begin DATA RECORDS
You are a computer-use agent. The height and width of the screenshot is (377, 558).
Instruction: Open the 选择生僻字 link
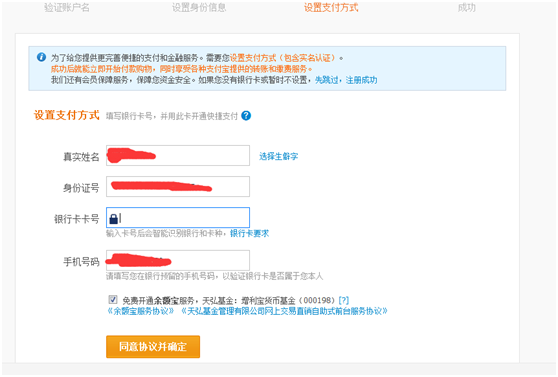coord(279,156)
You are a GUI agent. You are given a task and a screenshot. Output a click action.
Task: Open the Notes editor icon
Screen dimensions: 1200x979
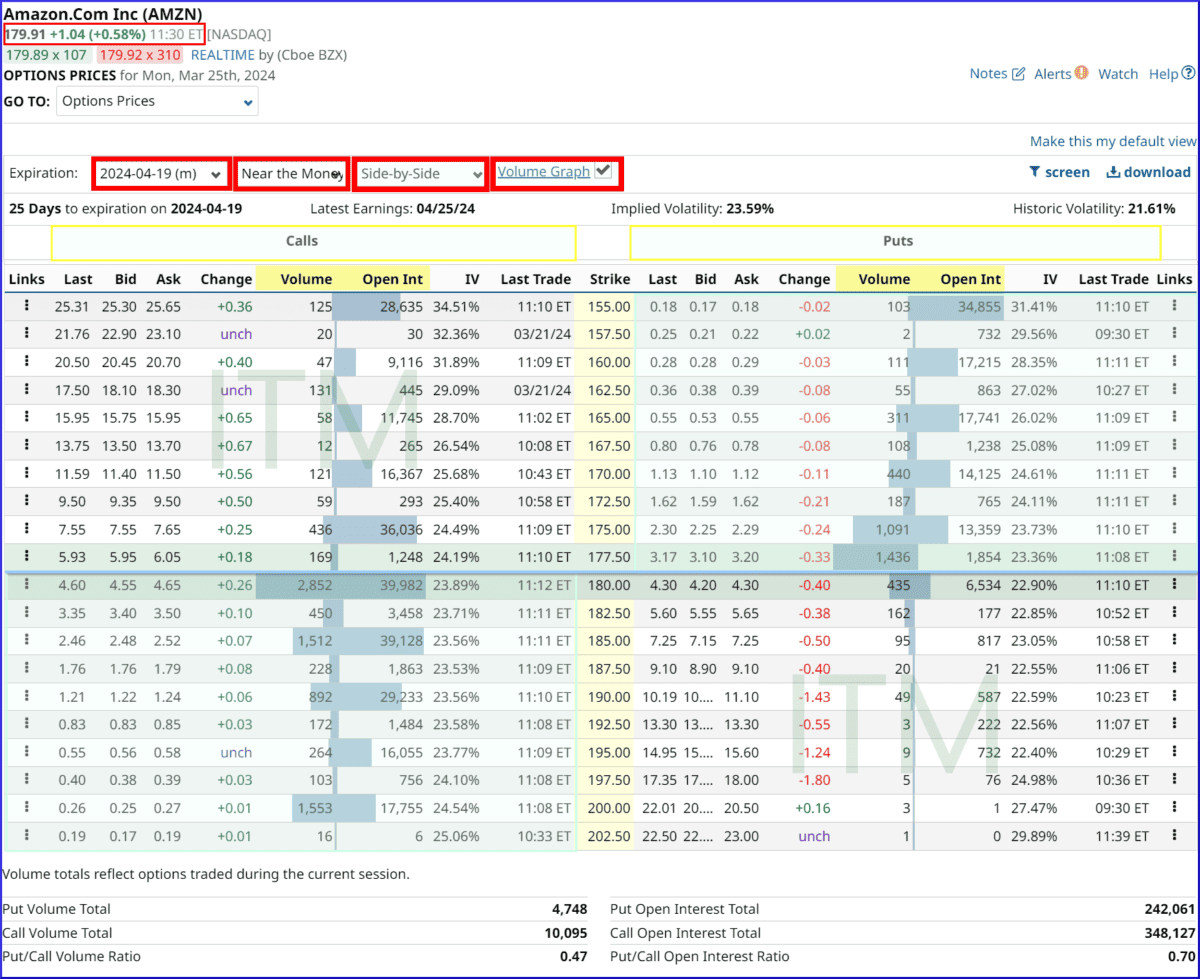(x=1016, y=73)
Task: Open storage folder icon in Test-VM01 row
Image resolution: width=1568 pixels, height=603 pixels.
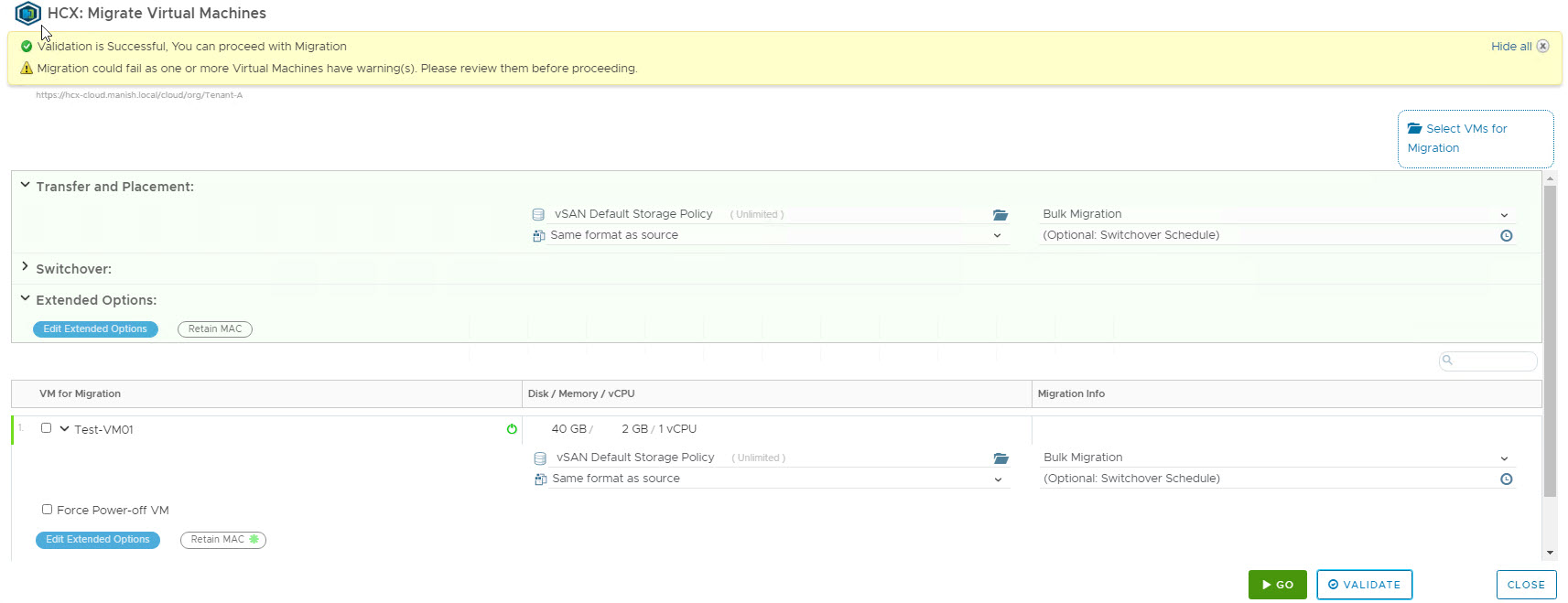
end DATA RECORDS
> **GOAL**
Rewrite all of the lines above as a numbered list, skipping any blank lines. Leave the pictures out.

> **TASK RESPONSE**
1. You are a computer-use agent. The height and width of the screenshot is (377, 558).
2. Instruction: Open the 选择生僻字 link
3. coord(279,156)
4. You are a GUI agent. You are given a task and a screenshot. Output a click action.
5. Task: Open the Notes editor icon
6. Screen dimensions: 1200x979
7. (x=1016, y=73)
8. Task: Open storage folder icon in Test-VM01 row
9. Image resolution: width=1568 pixels, height=603 pixels.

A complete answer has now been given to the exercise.